Cal professor David Card wins 2021 Nobel Prize in Economics
Another campus parking spot will be reserved for a Nobel Laureate
Finishing out the 2021 Nobel Prize “week”, University of California, Berkeley professor David Card has been awarded 1/2 of the Nobel Prize in Economics for “his empirical contributions to labour economics”. Card will share the prize with Joshua Angrist of MIT and Guido Imbens of Stanford University; Angrist and Imbens will split the other half of the prize “for their methodological contributions to the analysis of causal relationships”. So that is 1/2 of the $1.2 million prize money going to the Cal professor, while only 1/4 of that will be going to the Stanford professor.
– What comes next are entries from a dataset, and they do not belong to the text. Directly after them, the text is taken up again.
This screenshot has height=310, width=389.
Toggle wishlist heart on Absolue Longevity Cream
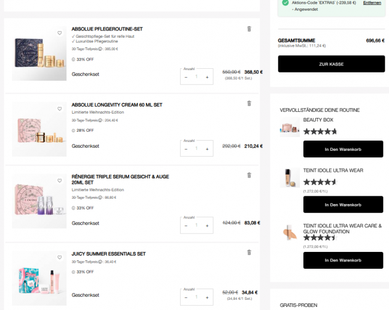click(x=59, y=109)

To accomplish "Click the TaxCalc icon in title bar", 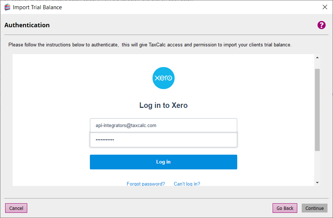I will (7, 7).
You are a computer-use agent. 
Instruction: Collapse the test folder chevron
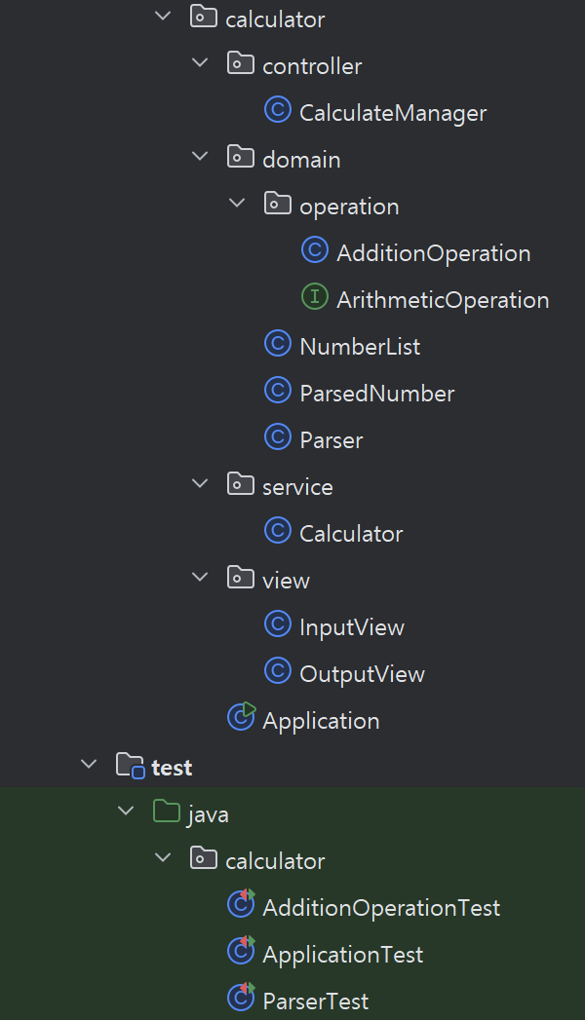click(x=89, y=765)
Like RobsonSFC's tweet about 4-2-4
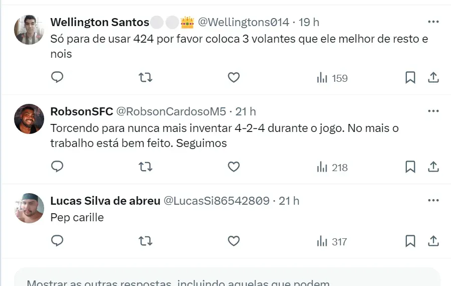The image size is (451, 286). [x=234, y=167]
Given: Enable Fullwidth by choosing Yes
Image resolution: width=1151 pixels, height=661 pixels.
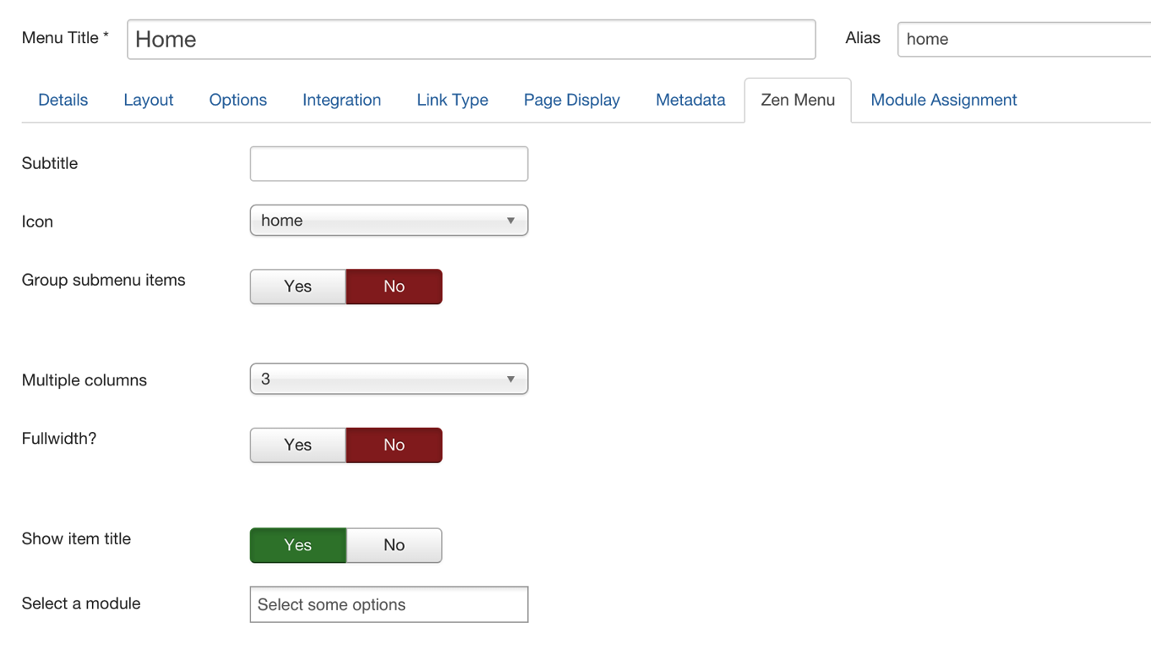Looking at the screenshot, I should point(298,445).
Card joins Nobel Prize in Physiology or Medicine winner David Julius, a Cal Ph.D. alumnus, as well as Nobel Prize in Chemistry winner David W.C. MacMillan, who started a lot of his prize-winning work when he first became a professor at Cal, as 2021 laureates with ties to Berkeley. Here at Write for California, we love to celebrate our Nobel laureates regardless of their affiliations with the University, but some people (particularly Stanford) prioritize these faculty wins above all else (personally as a Cal alum, my favorite is the ones earned by fellow Cal alumni).
David Card becomes the 6th Cal Nobel Laureate in Economics and the 26th overall (if you only count on-campus faculty) in school history.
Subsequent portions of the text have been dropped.